At the most recent American Academy of Orofacial Pain ( Scientific Meeting May/2019 in San Diego, we all had the pleasure of hearing Dr. Maria Bement PT, Ph.D. associate professor at Marquette University speak. Dr. Bement’s topic of discussion was the Mechanisms of Exercise-Induced Hypoalgesia. For the general public, basically how exercise can help reduce pain. I know you might be thinking, “well what does this have to do with TMD, Temporomandibular Disorders,” but so many of our patients with TMD have other Chronic Overlapping Pain Conditions, which I have blogged about in the past. This is also the perfect opportunity to remind all of you of an amazing online course through Coursera that Dr. James Fricton and his team put together entitled: Preventing Chronic Pain, A Human Systems Approach. I tell everyone who attends my TMD course to take the time to go thru this excellent online program, here is the link

So let’s proceed, here is some general info that Dr. Bement so kindly shared with us, regarding Exercise is Medicine!

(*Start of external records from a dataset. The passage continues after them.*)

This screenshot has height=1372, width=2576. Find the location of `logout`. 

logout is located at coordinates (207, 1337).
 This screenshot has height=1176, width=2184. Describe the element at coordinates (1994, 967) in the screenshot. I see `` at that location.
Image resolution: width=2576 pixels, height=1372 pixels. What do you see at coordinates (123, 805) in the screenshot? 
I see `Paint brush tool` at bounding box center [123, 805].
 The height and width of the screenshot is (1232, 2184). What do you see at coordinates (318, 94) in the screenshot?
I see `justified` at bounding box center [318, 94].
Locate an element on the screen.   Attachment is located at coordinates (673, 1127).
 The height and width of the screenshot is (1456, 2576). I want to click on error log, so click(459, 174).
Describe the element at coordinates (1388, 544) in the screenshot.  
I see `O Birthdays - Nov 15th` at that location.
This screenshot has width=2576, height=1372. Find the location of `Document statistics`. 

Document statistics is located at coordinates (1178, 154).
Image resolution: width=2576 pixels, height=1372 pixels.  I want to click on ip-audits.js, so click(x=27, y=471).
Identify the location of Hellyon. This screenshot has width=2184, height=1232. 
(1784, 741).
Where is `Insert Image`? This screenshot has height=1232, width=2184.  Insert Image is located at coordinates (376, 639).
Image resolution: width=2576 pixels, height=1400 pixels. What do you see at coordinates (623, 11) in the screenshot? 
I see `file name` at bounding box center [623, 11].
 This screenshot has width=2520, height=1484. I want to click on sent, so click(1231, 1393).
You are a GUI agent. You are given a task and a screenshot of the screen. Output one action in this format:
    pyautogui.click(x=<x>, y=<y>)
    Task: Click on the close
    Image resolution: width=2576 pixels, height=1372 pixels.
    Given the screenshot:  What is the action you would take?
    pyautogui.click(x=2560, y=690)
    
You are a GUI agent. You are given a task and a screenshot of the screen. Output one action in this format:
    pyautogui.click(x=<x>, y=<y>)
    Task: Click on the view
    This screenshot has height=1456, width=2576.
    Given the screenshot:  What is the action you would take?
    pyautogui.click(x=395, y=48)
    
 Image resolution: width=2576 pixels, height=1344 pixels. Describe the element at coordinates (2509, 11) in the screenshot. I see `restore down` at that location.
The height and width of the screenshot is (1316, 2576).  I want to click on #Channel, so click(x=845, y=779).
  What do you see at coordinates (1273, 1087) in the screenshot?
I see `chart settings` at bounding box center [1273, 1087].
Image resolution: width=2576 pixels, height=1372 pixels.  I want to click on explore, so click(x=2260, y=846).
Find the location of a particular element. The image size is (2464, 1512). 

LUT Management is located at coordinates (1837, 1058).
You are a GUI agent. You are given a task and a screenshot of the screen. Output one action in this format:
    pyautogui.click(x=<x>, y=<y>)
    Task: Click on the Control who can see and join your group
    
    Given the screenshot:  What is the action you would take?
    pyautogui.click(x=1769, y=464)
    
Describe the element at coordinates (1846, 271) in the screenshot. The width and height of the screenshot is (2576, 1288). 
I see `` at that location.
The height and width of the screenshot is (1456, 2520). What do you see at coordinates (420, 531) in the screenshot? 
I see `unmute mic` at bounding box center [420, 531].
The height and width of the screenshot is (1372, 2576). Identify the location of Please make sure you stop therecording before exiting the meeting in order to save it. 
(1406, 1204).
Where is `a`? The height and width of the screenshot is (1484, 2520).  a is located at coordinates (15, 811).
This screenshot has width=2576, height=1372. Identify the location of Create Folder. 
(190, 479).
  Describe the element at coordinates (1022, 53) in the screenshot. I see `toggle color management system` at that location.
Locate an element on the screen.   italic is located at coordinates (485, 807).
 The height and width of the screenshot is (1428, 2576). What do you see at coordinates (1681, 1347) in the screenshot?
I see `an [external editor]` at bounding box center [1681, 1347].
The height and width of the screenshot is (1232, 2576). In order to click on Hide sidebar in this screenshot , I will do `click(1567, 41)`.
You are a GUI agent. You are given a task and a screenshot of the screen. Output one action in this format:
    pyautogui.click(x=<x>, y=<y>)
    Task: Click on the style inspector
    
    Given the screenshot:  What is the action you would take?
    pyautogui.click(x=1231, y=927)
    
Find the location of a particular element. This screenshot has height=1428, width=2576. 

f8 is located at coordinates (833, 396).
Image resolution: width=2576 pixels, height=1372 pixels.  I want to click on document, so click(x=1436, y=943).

Exercise is Medicine® (EIM) a global health initiative founded in 2007 by the American College of Sports Medicine (ACSM) with the American Medical Association (AMA) as a result of the overwhelming evidence that physical activity plays a powerful therapeutic role in the prevention and management of many chronic health conditions.

Despite the health benefits of regular physical activity and the consequences of a sedentary lifestyle: 

  • Globally, 23 percent of adults 18+ and 80 percent of adolescents are insufficiently active.
  • According to the US 2016 National Health Interview Survey, 48 percent of adults are NOT meeting the Physical Activity Guidelines for aerobic activity, and 78 percent of adults are NOT meeting the guidelines for both aerobic and strength training.
  • U.S. adolescents and adults spend almost eight hours a day in sedentary behaviors. 
  • Approximately 36 percent of adults engage in NO leisure-time physical activity at all.
  • Physical inactivity causes 6 percent of the burden of disease from coronary heart disease, 7 percent of type 2 diabetes, 10 percent of breast cancer, and 10 percent of colon cancer. Inactivity causes 9 percent of premature mortality or more than 5.3 million of the 57 million deaths that occurred worldwide in 2008.
  • Globally, physical inactivity costs health care systems 54 billion dollars, productivity losses of 14 billion, and 13.4 million disability-adjusted life years.
  • 40 percent of U.S. primary care doctors and 36 percent of U.S. medical students do not meet the physical activity guidelines. Inactive physicians are less likely to provide exercise counseling to patients and are less credible role models for the adoption of healthy behaviors. (To me this is unfortunate and yet important information, lead my example!)

Additional Findings:

  • Physical inactivity is the 4th leading cause of death globally
    • 3.3 million attributable deaths/year
  • Active 80-year-olds have a lower risk of death than inactive 60-year-olds
  • ACSM recommendations: 150 min/week of moderate cardiorespiratory exercise + 2 strength sessions
    • >50% of adults do not meet the physical activity guidelines
  • Make physical activity assessment and prescription a medical standard of care
    • On average, how many days/week do you engage in moderate or greater physical activity (like a brisk walk)?
    • On average, how many minutes per session?

Here is a great link to discover the Power and Health Benefits of Physical Activity:

Let’s all do our part as Health Professionals to get ourselves moving so we can be good role models to our patients, as we help them get moving!